__Extract to read__:
** begin **

HTMLPurifier_Encoder::testIconvTruncateBug PHP Method

testIconvTruncateBug() public static method

glibc iconv has a known bug where it doesn't handle the magic IGNORE stanza correctly. In particular, rather than ignore characters, it will return an EILSEQ after consuming some number of characters, and expect you to restart iconv as if it were an E2BIG. Old versions of PHP did not respect the errno, and returned the fragment, so as a result you would see iconv mysteriously truncating output. We can work around this by manually chopping our input into segments of about 8000 characters, as long as PHP ignores the error code. If PHP starts paying attention to the error code, iconv becomes unusable.
public static testIconvTruncateBug ( ) : integer
return integer Error code indicating severity of bug.

** end **

__Material provided__:
** begin **

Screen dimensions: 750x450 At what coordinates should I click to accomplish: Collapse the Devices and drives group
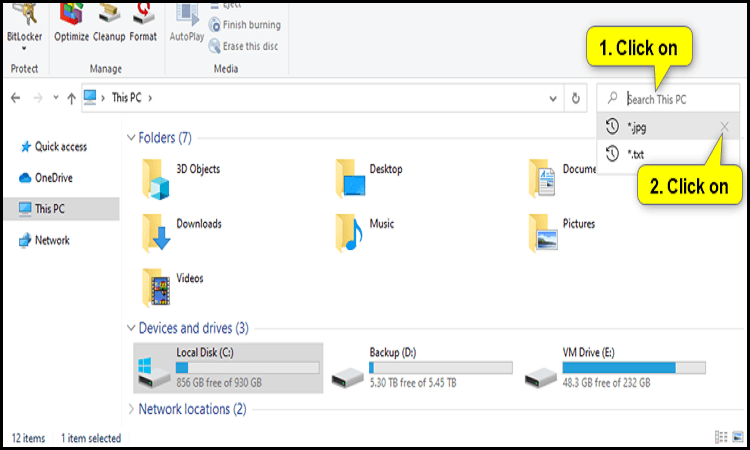[x=132, y=328]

** end **

__What is asked__:
A) List every identifier written entirely in capital letters that appears in the method documentation on testIconvTruncateBug.
B) Rewrite the paragraph of the method documentation on testIconvTruncateBug that begins "glibc iconv has a known bug" as a short bulleted list, keeping its main facts.
C) Pick up the method documentation on testIconvTruncateBug after its last line and continue it.

__Results of the tasks__:
A) IGNORE, EILSEQ, E2BIG

B)
- glibc iconv has a known bug: it does not handle the IGNORE stanza correctly.
- Instead of ignoring characters, it returns EILSEQ after consuming some characters and expects a restart, as with E2BIG.
- Old PHP versions ignored the errno and returned the fragment, so iconv output appeared truncated.
- Workaround: split the input into segments of about 8000 characters, which works only while PHP ignores the error code.
- If PHP starts respecting the error code, iconv becomes unusable.

C)
    public static function testIconvTruncateBug()
    {
        static $code = null;
        if ($code === null) {
            // better not use iconv, otherwise infinite loop!
            $r = self::unsafeIconv('utf-8', 'ascii//IGNORE', "α" . str_repeat('a', 9000));
            if ($r === false) {
                $code = self::ICONV_UNUSABLE;
            } elseif (($c = strlen($r)) < 9000) {
                $code = self::ICONV_TRUNCATES;
            } elseif ($c > 9000) {
                trigger_error('Your copy of iconv is extremely buggy. Please notify HTML Purifier maintainers: ' . 'include your iconv version as per phpversion()', E_USER_ERROR);
            } else {
                $code = self::ICONV_OK;
            }
        }
        return $code;
    }

Usage Example

 /**
  * Convert a string to UTF-8 based on configuration.
  * @param string $str The string to convert
  * @param HTMLPurifier_Config $config
  * @param HTMLPurifier_Context $context
  * @return string
  */
 public static function convertToUTF8($str, $config, $context)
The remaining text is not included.